Ich stehe dazu eine Therapie zu machen!"

Jetzt schaute mein Psychologe mich verwirrt an.
    "Und das stört Sie kein bisschen, dass andere mitbekommen, dass Sie eine Therapie machen?"
"Nein! Warum sollte es? Hat nicht jeder Mensch Schwächen? Geht es nicht jedem Menschen mal schlecht? Braucht nicht jeder Mensch mal Hilfe?"

Wir gingen also einkaufen. Ich war erstaunt wie gut das alles klappte. Er verließ mich immer mal wieder für 15-20min. und ich musste alleine im Supermarkt bleiben. Ich hatte keine Angst, ich hatte keine Panikattacke. Alles lief, als wäre nie etwas gewesen.
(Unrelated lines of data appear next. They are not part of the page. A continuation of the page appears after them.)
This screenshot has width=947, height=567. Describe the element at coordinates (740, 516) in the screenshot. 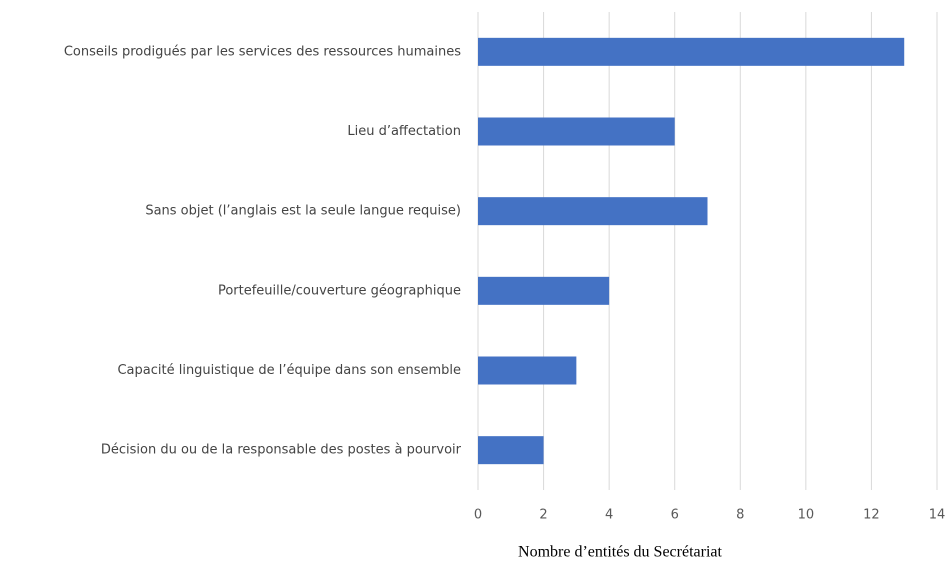

I see `x-tick-label: 8` at that location.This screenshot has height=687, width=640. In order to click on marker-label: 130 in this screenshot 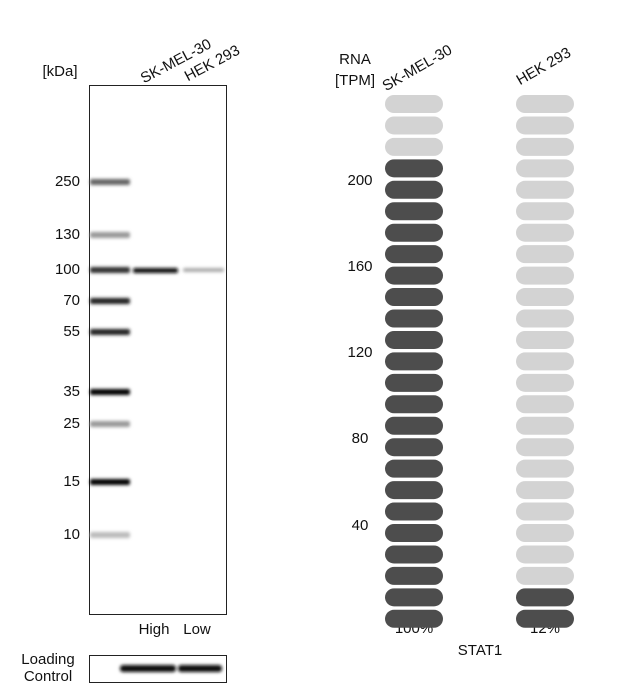, I will do `click(68, 234)`.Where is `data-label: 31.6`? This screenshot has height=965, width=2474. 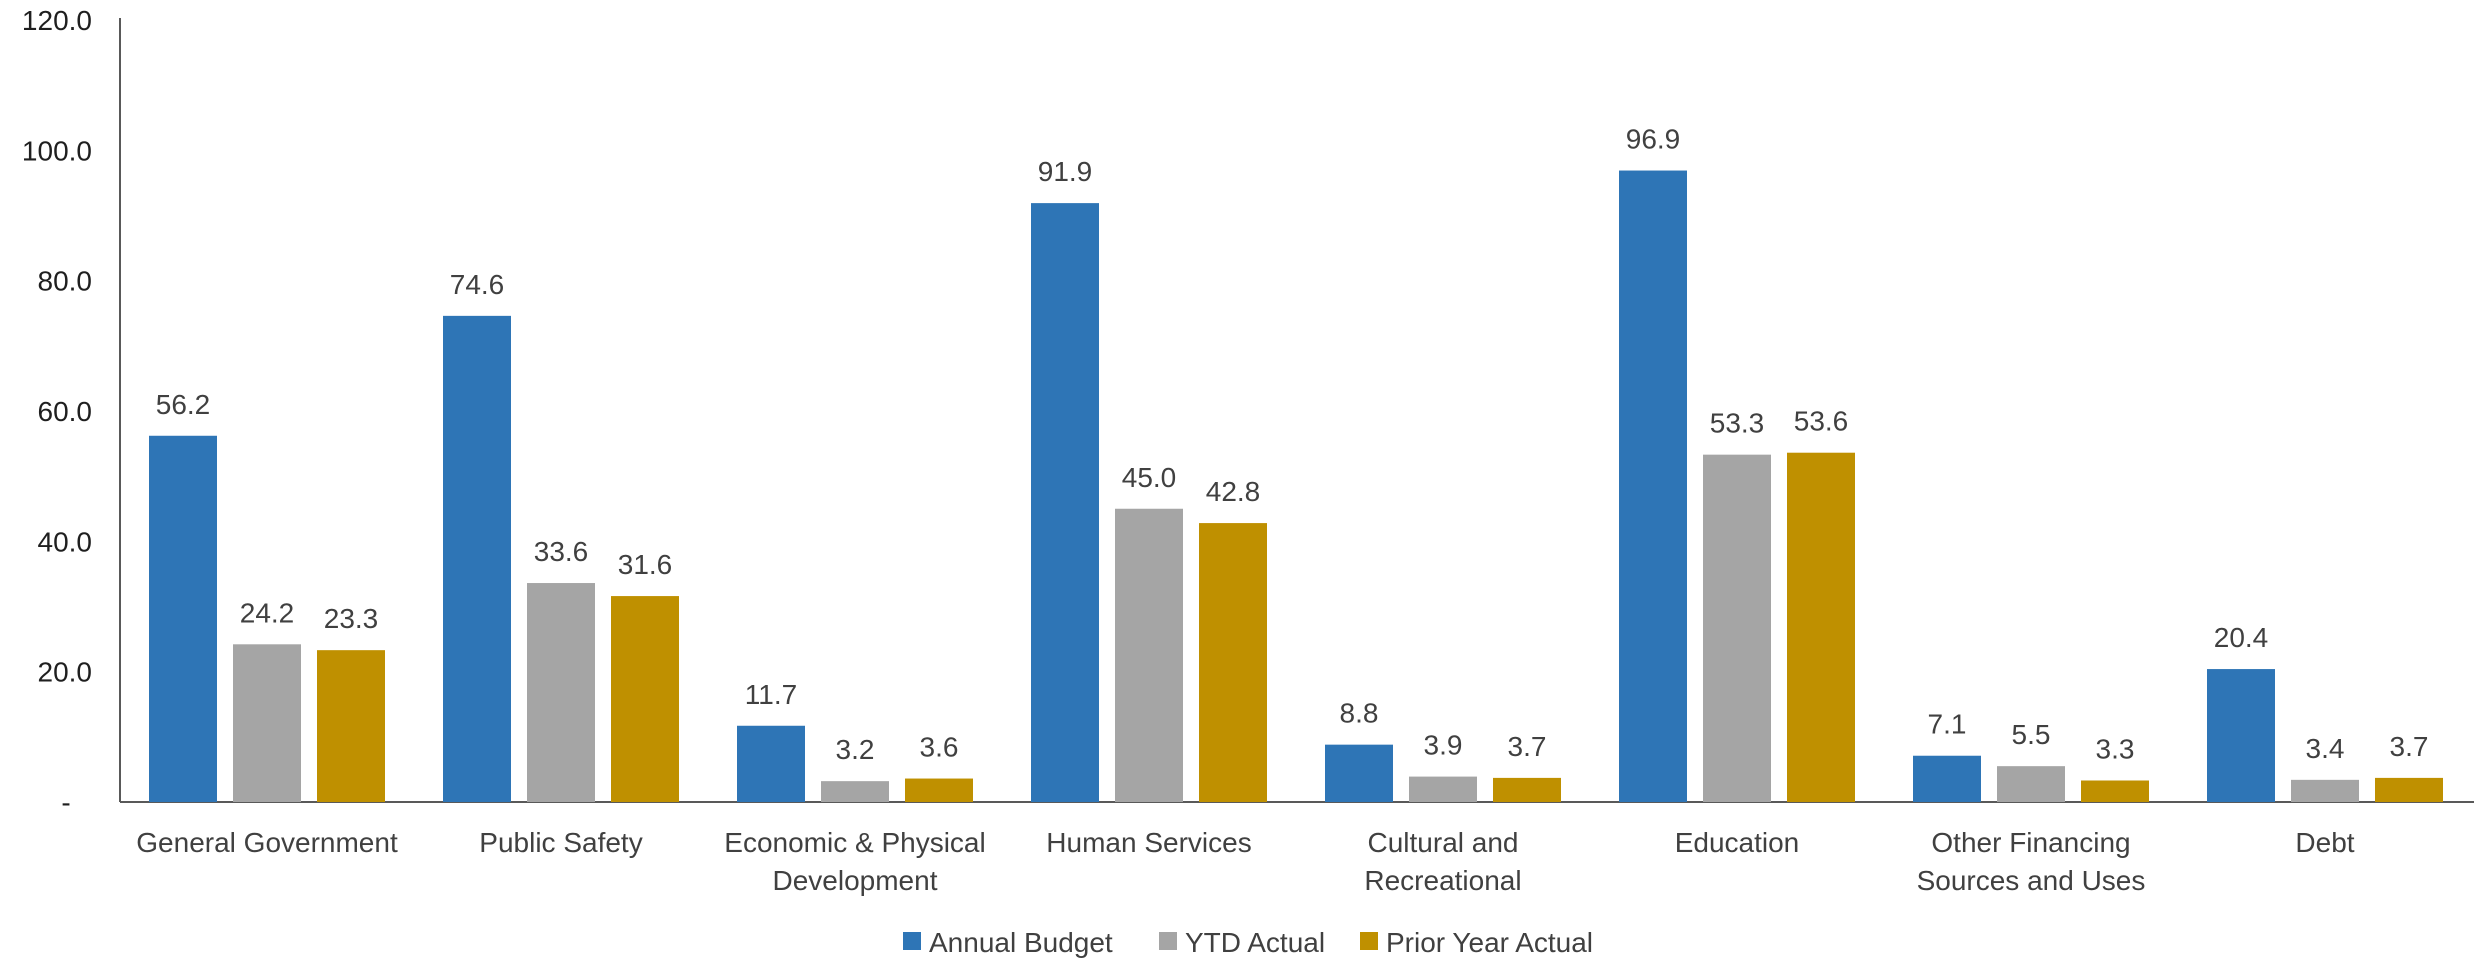
data-label: 31.6 is located at coordinates (646, 564).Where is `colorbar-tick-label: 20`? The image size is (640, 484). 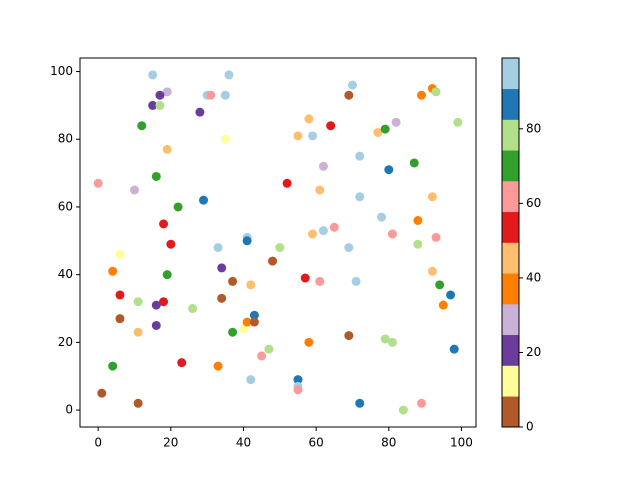
colorbar-tick-label: 20 is located at coordinates (534, 352).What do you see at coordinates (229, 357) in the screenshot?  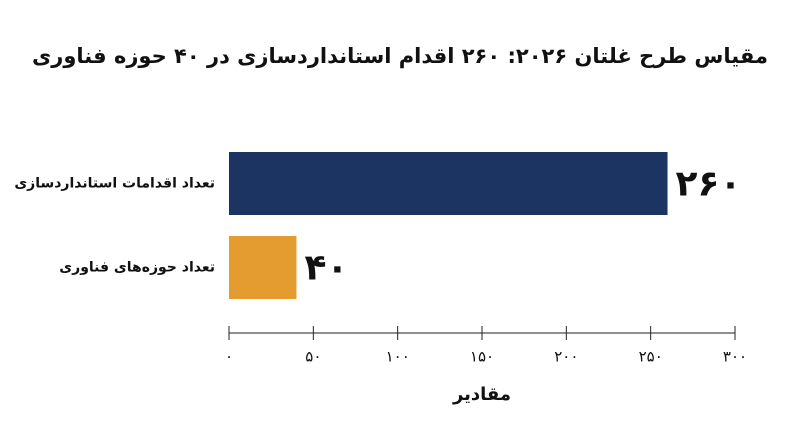 I see `x-tick-label: ۰` at bounding box center [229, 357].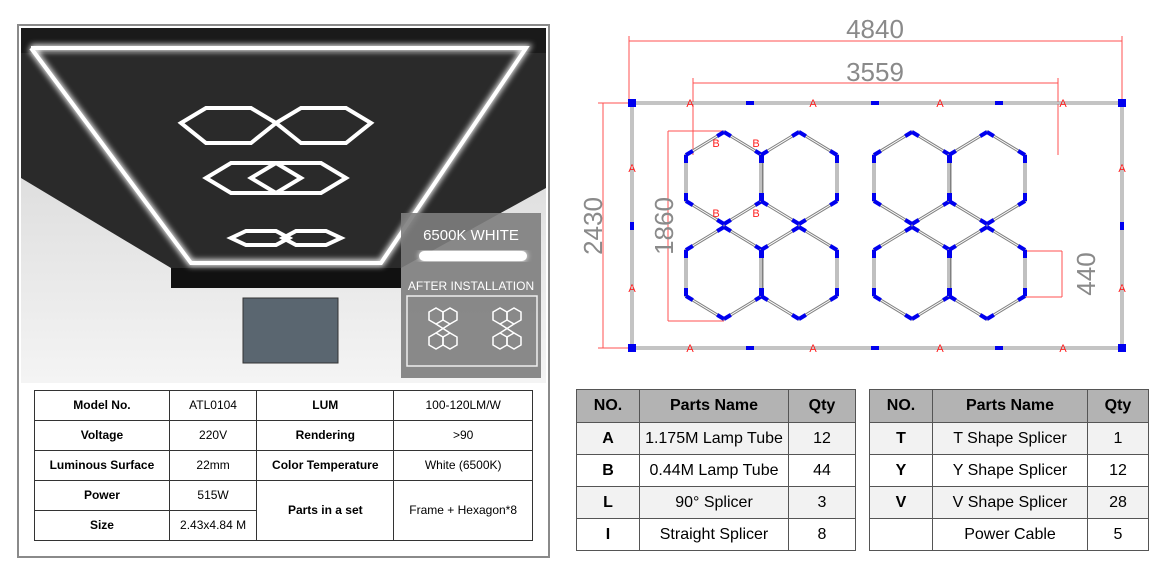  What do you see at coordinates (1010, 438) in the screenshot?
I see `part-name: T Shape Splicer` at bounding box center [1010, 438].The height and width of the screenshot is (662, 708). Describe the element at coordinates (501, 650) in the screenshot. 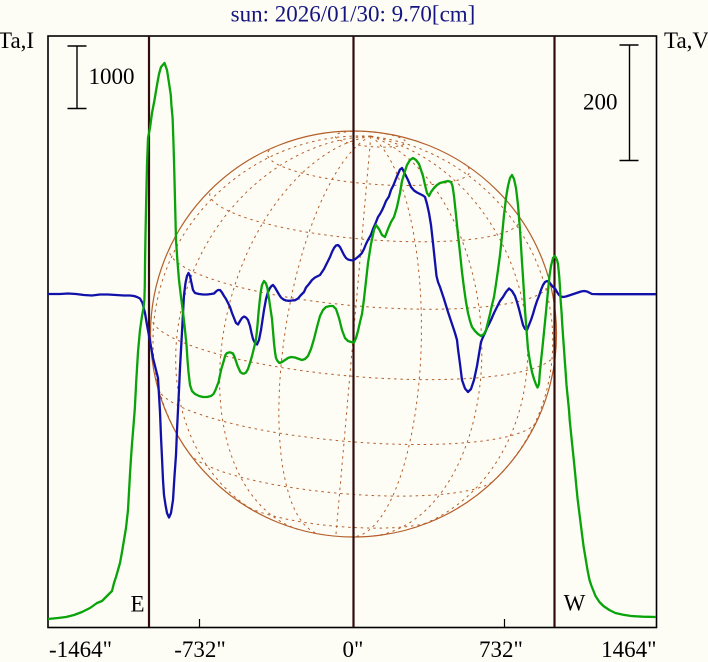

I see `svg-text: 732"` at that location.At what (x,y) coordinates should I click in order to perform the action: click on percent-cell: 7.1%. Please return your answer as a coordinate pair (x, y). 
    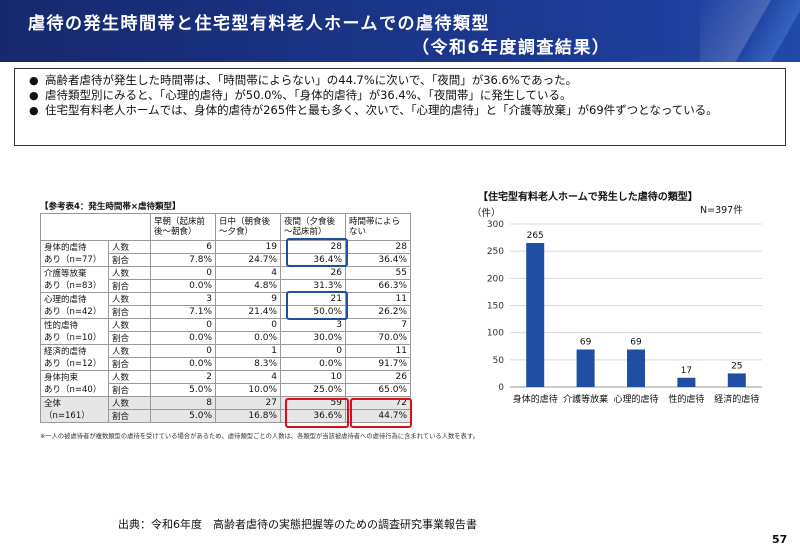
    Looking at the image, I should click on (183, 312).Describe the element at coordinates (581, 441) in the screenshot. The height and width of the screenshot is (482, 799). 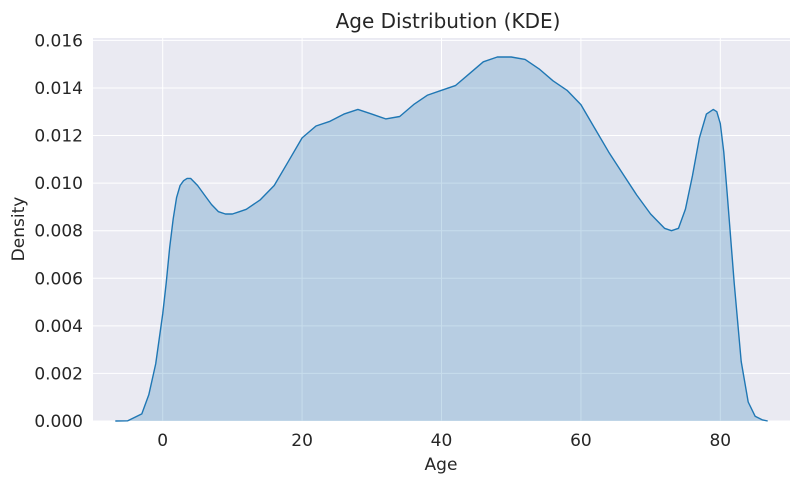
I see `x-tick-label: 60` at that location.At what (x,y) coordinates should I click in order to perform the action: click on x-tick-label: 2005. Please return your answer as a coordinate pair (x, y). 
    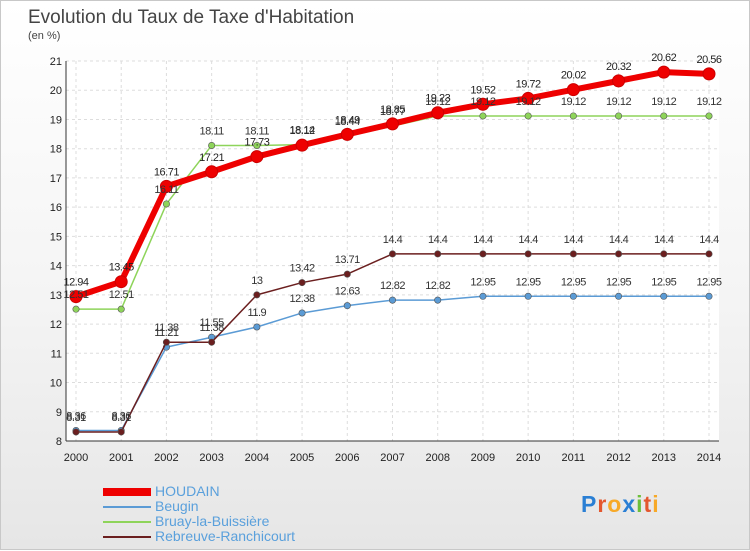
    Looking at the image, I should click on (302, 458).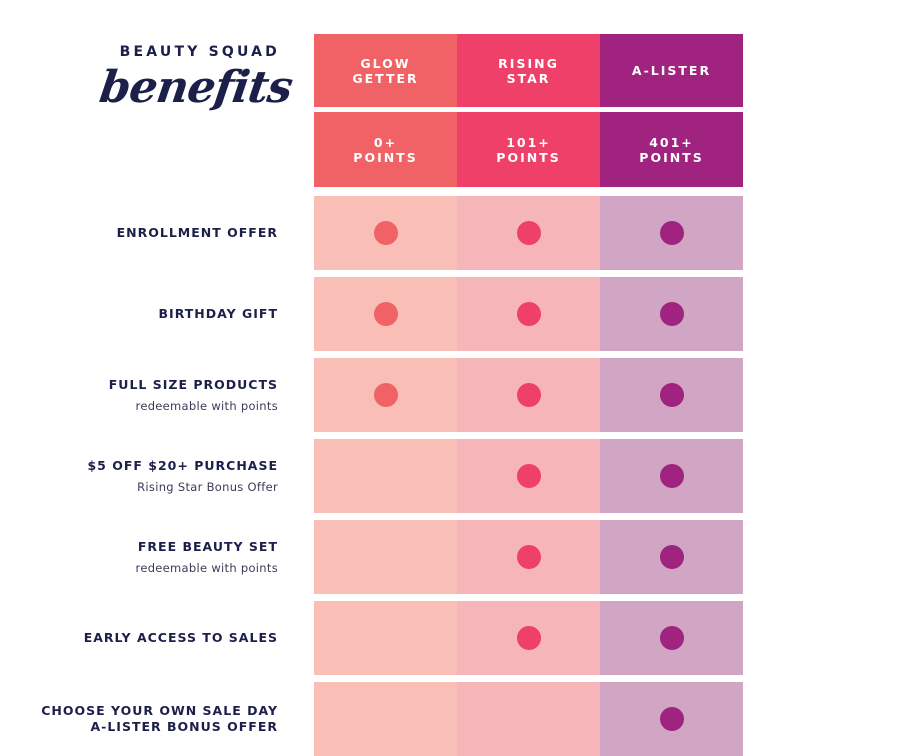 Image resolution: width=902 pixels, height=756 pixels. I want to click on benefit-title: CHOOSE YOUR OWN SALE DAY, so click(160, 710).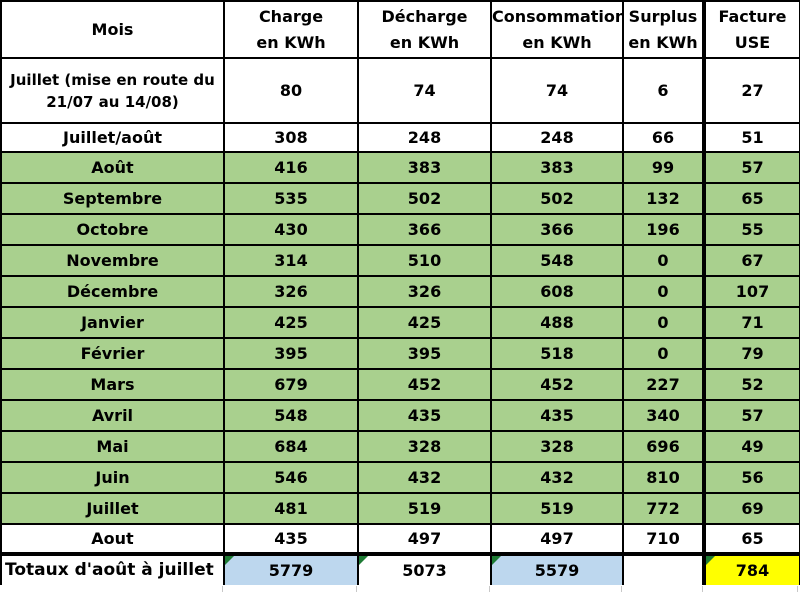 The height and width of the screenshot is (592, 800). What do you see at coordinates (291, 478) in the screenshot?
I see `cell-charge: 546` at bounding box center [291, 478].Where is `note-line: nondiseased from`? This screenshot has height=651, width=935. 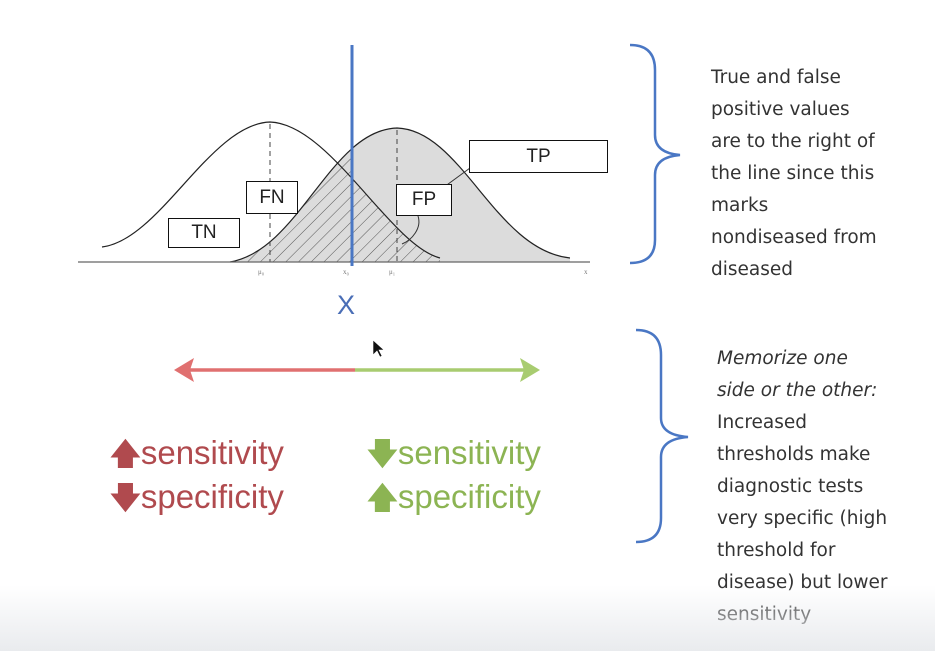
note-line: nondiseased from is located at coordinates (794, 238).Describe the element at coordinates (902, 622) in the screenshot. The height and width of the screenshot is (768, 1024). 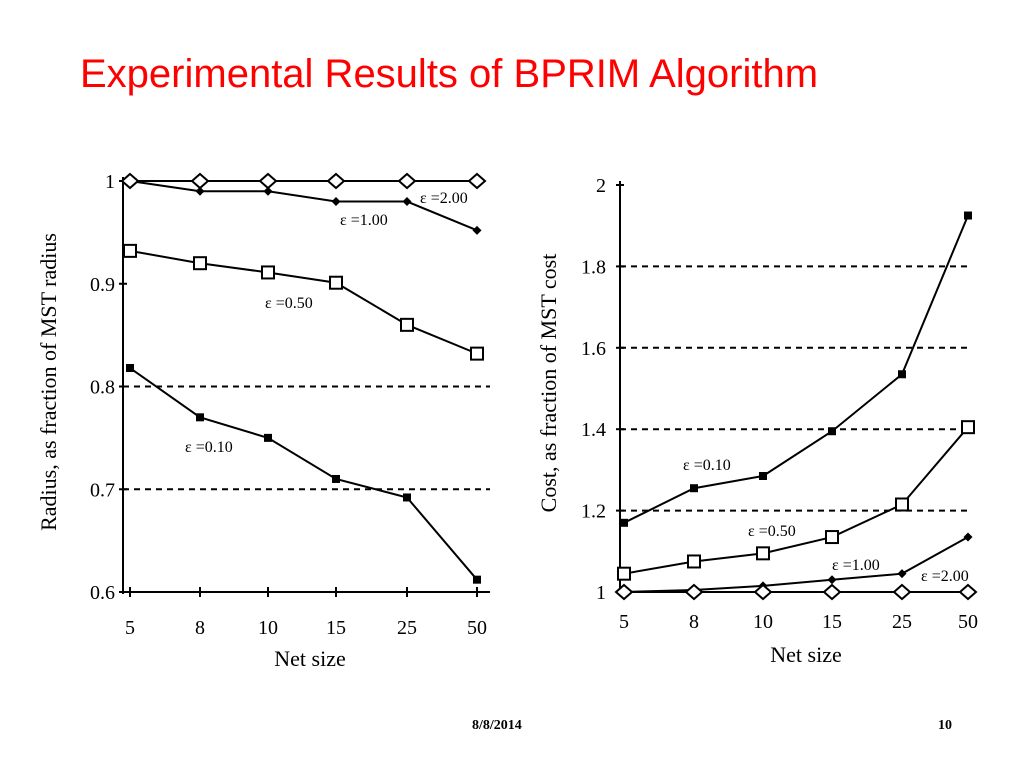
I see `chart2-x-tick-label: 25` at that location.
Mmmhh... nutze ich etwa den sogenannten "sekundären Krankheitsgewinn"?
Ging es mir eigentlich schon lange wieder gut, fand es aber einfach nur bequem nicht mehr einkaufen gehen zu müssen?
War es denn sooo schlimm, ein einziges Mal eine Panikattacke am Gemüseregal gehabt zu haben?

 

Nach 2,5 Stunden war die "Einkaufs-Therapie" beendet.

 

Nächster Termin - wir gehen in die Stadt.
Ach herrje! Um Gottes Willen! In die Stadt! Muss das denn sein?
Ja es musste sein. Ich erzählte auch noch, dass meine letzte Panikattacke in einem Elektronikfachgeschäft stattgefunden hatte.
Wo musste ich dann natürlich hin? Richtig! In besagtes Fachgeschäft. Eine Stunde lies er mich dort verharren.
Aber auch diesmal war es für mich kein Problem. Ich kam mir nur irgendwann etwas blöd vor, nichts suchend durch die Gänge zu wandeln, aber ansonsten war die Mission erfolgreich. Auch diesmal stieg keinerlei Panik in mir auf.
Mmmhh... wieder etwas merkwürdig.

 

Was ich lernte war, ich MUSS ausharren! Ich muss solange im Laden bleiben, bis die Panik weg ist und ich sagen kann "ich könnte noch 2 Stunden hier bleiben" Solange ich das Gefühl habe "ich muss hier ganz schnell raus" darf ich den Laden nicht verlassen.  

Ich bin auf meine nächste Sitzung gespannt. Das große Thema "Autofahren" steht noch im Raum und das will er auch mit mir machen!